# Page excerpt:
◆ ◆ ◆ ◆ ◆

So here is (part of) why the situation is different on wikidata than anywhere else. 1) Wikidata actually has more edits/sec than anywhere, including en wp. 2) Almost all of those edits are autopatrolled and wind up in the log. 3) On en wp a much tinier proportion of edits wind up in the log, since they don't use RCPatrol. The number of large projects with RCPatrol on and with lots of bot edits in a short period of time must be, well... one, and that's the one with the issue :-D If we want RCPatrol to scale then we need to rethink the ever-expanding log; even a 30 day retention is better than what we have now. I still claim that bot edits being autopatrolled and then logged is a waste of resources.
See bug 17237 for a solution based on discussion from Amsterdam Hackathon 2013 between Daniel, Tim and Timo.
+1 from me for that approach. It covers all my concerns.
(In reply to comment #14) > See bug 17237 for a solution based on discussion from Amsterdam Hackathon > 2013 between Daniel, Tim and Timo. So this means that, if needed, we can proceed with this as a temporary hack in the Wikibase extension before we re-work master as part of the to-be-scheduled occasional MW core re-working that Tim agreed to (what are the Ops/growth issues and how quickly can we fix bug 17237?).
(In reply to comment #16) > So this means that, if needed, we can proceed with this as a temporary hack > in the Wikibase extension Which temporary hack are you referring to? I'm only aware of Ic999454d, which makes logging autopatroll events optional in core. I think we can and should go ahead with that. For now, the default should be to log autopatrolled events, and this should only be disabled for wikidata.org to avoid flooding the log. Once we have the patrolling info in the revision table, the log entries for autopatroll events are redundant, and might be turned off per default.
(In reply to comment #16) > So this means that, if needed, we can proceed with this as a temporary hack > in > the Wikibase extension before we re-work master as part of the > to-be-scheduled > occasional MW core re-working that Tim agreed to (what are the Ops/growth > issues and how quickly can we fix bug 17237?). The dump-related ops issues can be worked around for now with a functional if not awesome hack, for now.

◆ ◆ ◆ ◆ ◆

# Short exercise:
Return the discussion of autopatrol logging on Wikidata word for word, in full.

# Data:

◆ ◆ ◆ ◆ ◆

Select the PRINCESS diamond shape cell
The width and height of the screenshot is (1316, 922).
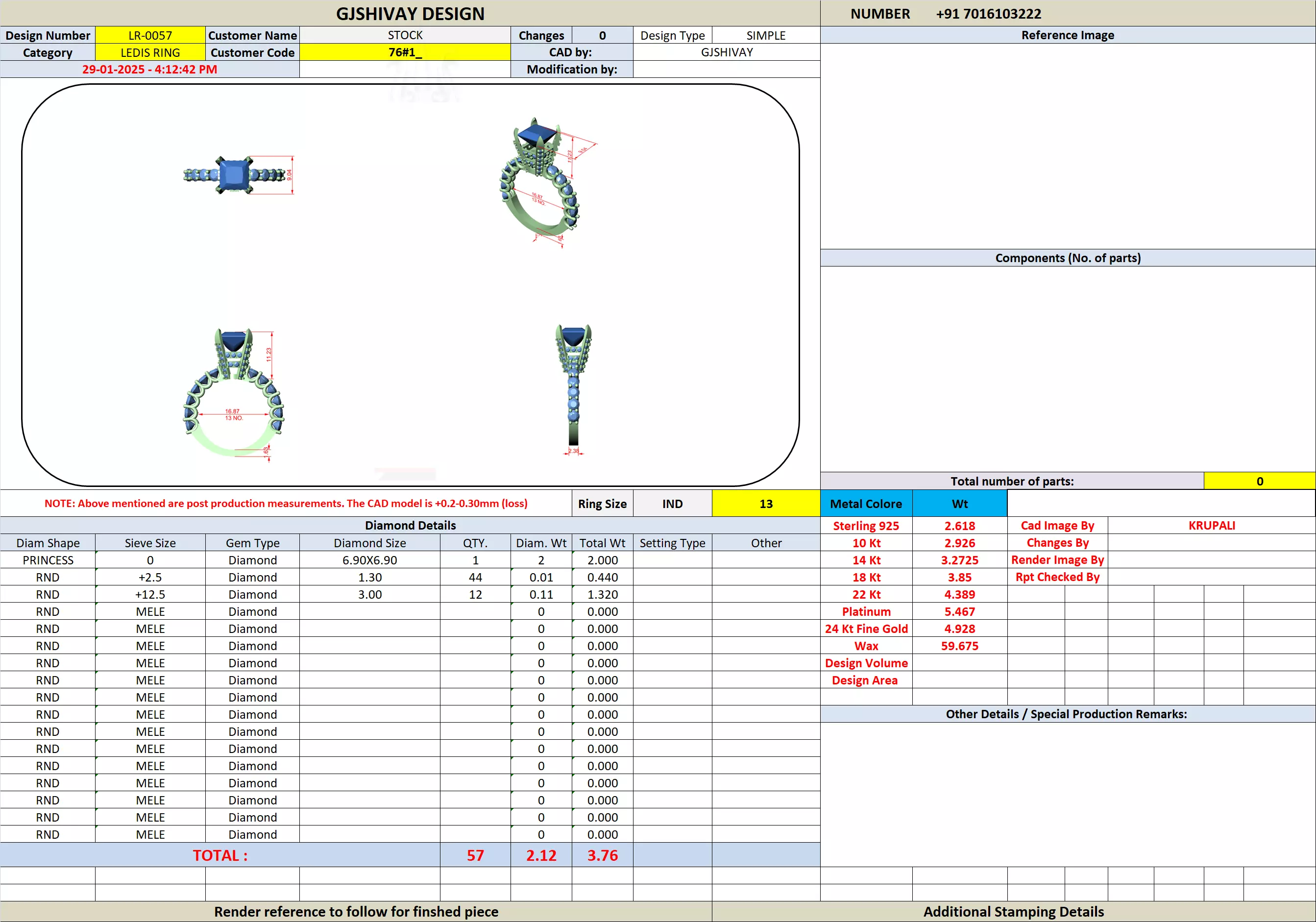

◆ ◆ ◆ ◆ ◆

# Result for this exercise:
So here is (part of) why the situation is different on wikidata than anywhere else. 1) Wikidata actually has more edits/sec than anywhere, including en wp. 2) Almost all of those edits are autopatrolled and wind up in the log. 3) On en wp a much tinier proportion of edits wind up in the log, since they don't use RCPatrol. The number of large projects with RCPatrol on and with lots of bot edits in a short period of time must be, well... one, and that's the one with the issue :-D If we want RCPatrol to scale then we need to rethink the ever-expanding log; even a 30 day retention is better than what we have now. I still claim that bot edits being autopatrolled and then logged is a waste of resources.
See bug 17237 for a solution based on discussion from Amsterdam Hackathon 2013 between Daniel, Tim and Timo.
+1 from me for that approach. It covers all my concerns.
(In reply to comment #14) > See bug 17237 for a solution based on discussion from Amsterdam Hackathon > 2013 between Daniel, Tim and Timo. So this means that, if needed, we can proceed with this as a temporary hack in the Wikibase extension before we re-work master as part of the to-be-scheduled occasional MW core re-working that Tim agreed to (what are the Ops/growth issues and how quickly can we fix bug 17237?).
(In reply to comment #16) > So this means that, if needed, we can proceed with this as a temporary hack > in the Wikibase extension Which temporary hack are you referring to? I'm only aware of Ic999454d, which makes logging autopatroll events optional in core. I think we can and should go ahead with that. For now, the default should be to log autopatrolled events, and this should only be disabled for wikidata.org to avoid flooding the log. Once we have the patrolling info in the revision table, the log entries for autopatroll events are redundant, and might be turned off per default.
(In reply to comment #16) > So this means that, if needed, we can proceed with this as a temporary hack > in > the Wikibase extension before we re-work master as part of the > to-be-scheduled > occasional MW core re-working that Tim agreed to (what are the Ops/growth > issues and how quickly can we fix bug 17237?). The dump-related ops issues can be worked around for now with a functional if not awesome hack, for now.